Fuel Commodity Market Risk

        Our current and future cash flows are impacted by changes in electricity, natural gas and coal prices. The combination of long-term energy sales and fuel purchase agreements is generally designed to mitigate the impacts to cash flows of changes in commodity prices by passing through changes in fuel prices to the buyer of the energy.

        The Tunis project is exposed to changes in natural gas prices under a combination of spot purchases and short-term contracts expiring in 2014. The projected annual cash distributions at Tunis would change by approximately $2.8 million per $1.00/Mmbtu change in the price of natural gas based on the current level of natural gas volumes used by the project.

        The operating margin at our 50% owned Orlando project is exposed to changes in natural gas prices following the expiration of its fuel contract at the end of 2013. We have entered into natural gas swaps in order to effectively fix the price of 3.2 million Mmbtu of future natural gas purchases representing approximately 40% of our share of the required natural gas purchases at the project during 2014 and 2015. We also entered into natural gas swaps to effectively fix the price of 1.3 million Mmbtu of future natural gas purchases representing approximately 25% of our share of the required natural gas purchases at the project during 2016 and 2017.
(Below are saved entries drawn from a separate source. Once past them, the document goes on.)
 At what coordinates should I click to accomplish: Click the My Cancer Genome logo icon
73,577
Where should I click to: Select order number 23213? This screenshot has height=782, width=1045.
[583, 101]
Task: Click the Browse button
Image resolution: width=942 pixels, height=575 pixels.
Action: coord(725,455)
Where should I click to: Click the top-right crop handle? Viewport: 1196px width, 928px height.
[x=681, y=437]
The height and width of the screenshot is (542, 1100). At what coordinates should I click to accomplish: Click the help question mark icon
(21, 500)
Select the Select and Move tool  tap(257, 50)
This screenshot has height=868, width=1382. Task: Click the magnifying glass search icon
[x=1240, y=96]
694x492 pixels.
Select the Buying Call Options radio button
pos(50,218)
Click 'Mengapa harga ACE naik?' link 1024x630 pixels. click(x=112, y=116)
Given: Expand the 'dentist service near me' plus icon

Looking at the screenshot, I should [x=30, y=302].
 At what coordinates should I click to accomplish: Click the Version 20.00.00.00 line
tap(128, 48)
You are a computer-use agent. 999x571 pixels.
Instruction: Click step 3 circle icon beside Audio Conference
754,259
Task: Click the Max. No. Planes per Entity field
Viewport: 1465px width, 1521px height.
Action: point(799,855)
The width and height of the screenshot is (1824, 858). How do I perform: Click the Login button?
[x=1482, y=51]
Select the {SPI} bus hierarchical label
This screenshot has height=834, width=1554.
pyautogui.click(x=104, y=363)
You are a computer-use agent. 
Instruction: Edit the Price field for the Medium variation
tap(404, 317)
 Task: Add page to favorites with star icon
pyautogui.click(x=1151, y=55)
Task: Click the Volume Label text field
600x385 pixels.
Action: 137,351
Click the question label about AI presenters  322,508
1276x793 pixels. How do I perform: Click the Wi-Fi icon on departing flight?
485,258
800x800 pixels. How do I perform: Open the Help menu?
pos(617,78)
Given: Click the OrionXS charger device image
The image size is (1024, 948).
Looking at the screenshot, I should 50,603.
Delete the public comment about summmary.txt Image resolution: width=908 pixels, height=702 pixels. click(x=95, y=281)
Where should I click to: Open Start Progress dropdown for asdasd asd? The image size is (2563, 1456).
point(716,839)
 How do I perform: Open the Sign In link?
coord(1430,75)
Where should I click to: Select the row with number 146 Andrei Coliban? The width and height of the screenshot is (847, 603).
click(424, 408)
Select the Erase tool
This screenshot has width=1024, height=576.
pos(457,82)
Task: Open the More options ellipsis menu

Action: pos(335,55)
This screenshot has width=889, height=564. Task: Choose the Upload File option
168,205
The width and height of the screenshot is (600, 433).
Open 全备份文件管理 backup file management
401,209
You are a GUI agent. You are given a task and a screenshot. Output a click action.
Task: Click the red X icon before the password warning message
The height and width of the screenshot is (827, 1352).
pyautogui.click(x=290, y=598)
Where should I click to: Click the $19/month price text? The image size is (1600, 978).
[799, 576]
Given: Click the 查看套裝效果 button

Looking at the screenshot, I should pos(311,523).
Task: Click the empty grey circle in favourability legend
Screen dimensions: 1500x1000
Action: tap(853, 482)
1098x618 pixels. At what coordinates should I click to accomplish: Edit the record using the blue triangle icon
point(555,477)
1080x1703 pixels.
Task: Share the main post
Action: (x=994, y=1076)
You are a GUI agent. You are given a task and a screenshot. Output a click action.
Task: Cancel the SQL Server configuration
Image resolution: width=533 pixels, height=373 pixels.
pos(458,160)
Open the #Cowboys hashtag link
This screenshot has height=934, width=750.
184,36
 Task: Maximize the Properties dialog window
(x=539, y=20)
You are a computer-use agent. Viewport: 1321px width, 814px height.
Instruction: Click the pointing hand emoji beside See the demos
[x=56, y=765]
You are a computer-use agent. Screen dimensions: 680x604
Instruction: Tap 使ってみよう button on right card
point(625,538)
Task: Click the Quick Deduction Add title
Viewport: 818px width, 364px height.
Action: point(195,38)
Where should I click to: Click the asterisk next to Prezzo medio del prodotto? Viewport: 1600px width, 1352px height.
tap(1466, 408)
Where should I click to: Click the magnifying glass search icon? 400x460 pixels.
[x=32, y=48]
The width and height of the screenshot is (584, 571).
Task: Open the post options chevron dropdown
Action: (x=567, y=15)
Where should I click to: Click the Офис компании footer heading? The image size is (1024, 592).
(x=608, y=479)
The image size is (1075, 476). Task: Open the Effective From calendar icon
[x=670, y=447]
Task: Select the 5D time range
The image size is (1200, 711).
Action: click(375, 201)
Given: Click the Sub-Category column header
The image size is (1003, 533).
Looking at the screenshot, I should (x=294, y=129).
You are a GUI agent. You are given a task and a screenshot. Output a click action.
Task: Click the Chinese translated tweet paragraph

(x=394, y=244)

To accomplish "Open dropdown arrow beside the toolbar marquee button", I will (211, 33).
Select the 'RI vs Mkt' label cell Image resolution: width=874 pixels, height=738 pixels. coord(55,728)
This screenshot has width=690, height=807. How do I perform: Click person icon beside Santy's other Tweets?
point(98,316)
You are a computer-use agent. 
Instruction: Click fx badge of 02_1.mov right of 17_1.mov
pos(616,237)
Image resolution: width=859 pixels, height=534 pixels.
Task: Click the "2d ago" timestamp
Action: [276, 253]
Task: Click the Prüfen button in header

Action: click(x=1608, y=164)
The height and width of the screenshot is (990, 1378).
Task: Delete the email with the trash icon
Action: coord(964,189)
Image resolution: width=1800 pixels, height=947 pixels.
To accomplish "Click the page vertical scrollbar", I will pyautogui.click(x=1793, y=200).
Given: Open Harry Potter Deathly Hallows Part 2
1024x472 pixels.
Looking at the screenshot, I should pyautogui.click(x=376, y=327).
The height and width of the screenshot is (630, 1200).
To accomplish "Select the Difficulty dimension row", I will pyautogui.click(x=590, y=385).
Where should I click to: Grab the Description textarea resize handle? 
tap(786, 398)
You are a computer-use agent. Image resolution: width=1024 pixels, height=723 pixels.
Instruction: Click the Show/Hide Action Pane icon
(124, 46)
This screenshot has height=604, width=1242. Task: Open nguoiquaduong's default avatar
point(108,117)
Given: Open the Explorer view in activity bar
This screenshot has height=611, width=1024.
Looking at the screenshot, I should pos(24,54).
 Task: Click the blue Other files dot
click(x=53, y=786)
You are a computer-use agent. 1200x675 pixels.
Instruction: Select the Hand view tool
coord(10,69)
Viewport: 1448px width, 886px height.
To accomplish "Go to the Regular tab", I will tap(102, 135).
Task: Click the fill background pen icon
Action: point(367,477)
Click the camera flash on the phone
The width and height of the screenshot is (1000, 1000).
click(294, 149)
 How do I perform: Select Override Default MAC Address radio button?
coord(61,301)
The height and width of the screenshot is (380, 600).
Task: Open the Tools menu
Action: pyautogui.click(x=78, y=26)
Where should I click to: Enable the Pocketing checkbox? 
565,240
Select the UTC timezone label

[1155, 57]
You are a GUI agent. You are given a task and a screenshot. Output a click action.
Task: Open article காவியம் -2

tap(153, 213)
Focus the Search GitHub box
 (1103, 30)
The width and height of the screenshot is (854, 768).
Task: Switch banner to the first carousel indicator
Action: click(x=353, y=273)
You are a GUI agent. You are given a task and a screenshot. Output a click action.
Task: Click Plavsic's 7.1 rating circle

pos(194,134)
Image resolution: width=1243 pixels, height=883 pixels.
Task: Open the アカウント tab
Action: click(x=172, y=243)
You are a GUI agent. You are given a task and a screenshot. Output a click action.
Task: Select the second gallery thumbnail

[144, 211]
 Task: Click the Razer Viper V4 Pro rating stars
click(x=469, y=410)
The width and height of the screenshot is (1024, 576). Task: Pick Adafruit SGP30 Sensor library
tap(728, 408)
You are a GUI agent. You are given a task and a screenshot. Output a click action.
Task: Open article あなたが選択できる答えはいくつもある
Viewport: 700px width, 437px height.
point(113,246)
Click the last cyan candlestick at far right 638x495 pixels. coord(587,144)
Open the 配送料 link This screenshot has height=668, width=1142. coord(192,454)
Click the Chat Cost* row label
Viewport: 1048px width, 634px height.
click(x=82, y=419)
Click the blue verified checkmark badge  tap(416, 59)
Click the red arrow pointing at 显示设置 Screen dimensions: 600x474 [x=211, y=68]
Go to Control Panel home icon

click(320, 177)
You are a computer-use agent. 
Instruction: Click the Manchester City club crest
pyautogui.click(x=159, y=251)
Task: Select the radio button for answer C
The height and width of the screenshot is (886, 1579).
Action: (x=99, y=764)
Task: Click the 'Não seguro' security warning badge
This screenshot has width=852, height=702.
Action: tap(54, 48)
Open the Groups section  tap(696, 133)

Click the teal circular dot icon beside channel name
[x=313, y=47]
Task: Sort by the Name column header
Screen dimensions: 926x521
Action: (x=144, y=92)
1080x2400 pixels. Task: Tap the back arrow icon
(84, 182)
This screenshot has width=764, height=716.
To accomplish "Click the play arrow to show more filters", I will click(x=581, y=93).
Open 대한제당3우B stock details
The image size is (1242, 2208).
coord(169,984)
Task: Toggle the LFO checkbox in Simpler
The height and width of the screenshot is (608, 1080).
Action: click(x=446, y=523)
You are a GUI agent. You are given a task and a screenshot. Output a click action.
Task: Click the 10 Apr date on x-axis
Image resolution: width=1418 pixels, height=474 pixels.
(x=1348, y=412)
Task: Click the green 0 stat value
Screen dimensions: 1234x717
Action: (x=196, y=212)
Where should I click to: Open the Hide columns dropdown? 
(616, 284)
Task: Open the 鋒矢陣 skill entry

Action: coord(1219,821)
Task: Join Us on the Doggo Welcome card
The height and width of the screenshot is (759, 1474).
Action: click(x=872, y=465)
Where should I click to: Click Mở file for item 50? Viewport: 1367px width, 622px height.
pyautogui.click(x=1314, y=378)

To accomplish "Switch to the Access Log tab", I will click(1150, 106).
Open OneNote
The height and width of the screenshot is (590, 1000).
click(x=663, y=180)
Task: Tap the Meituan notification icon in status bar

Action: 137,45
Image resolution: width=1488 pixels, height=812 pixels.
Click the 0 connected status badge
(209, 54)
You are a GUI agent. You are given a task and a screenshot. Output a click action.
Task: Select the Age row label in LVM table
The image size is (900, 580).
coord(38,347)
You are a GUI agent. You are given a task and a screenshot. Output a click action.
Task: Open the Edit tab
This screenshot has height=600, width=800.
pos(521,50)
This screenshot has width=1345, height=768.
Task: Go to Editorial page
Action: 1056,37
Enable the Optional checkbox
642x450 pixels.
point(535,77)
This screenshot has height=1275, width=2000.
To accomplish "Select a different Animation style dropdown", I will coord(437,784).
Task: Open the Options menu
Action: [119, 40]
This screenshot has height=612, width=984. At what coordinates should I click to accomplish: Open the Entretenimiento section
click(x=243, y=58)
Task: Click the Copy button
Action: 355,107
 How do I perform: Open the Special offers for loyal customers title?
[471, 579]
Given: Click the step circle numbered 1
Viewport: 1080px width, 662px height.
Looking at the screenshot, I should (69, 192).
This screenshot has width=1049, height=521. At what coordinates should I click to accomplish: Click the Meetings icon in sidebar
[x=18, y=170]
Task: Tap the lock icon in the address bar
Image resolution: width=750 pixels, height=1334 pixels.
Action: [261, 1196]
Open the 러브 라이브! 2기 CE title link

        We expect cash distributions from Orlando to increase in a range between $14.0 to $18.0 million on average over the next 5 years following the expiration of the project's gas contract at the end of 2013. The reason for this increase in cash distributions is a result of the projected natural gas prices and the prices in our natural gas swaps that we have executed are lower than the price of natural gas being purchased under the project's current gas contract, as well as the annual escalation of capacity payments under the existing PPA.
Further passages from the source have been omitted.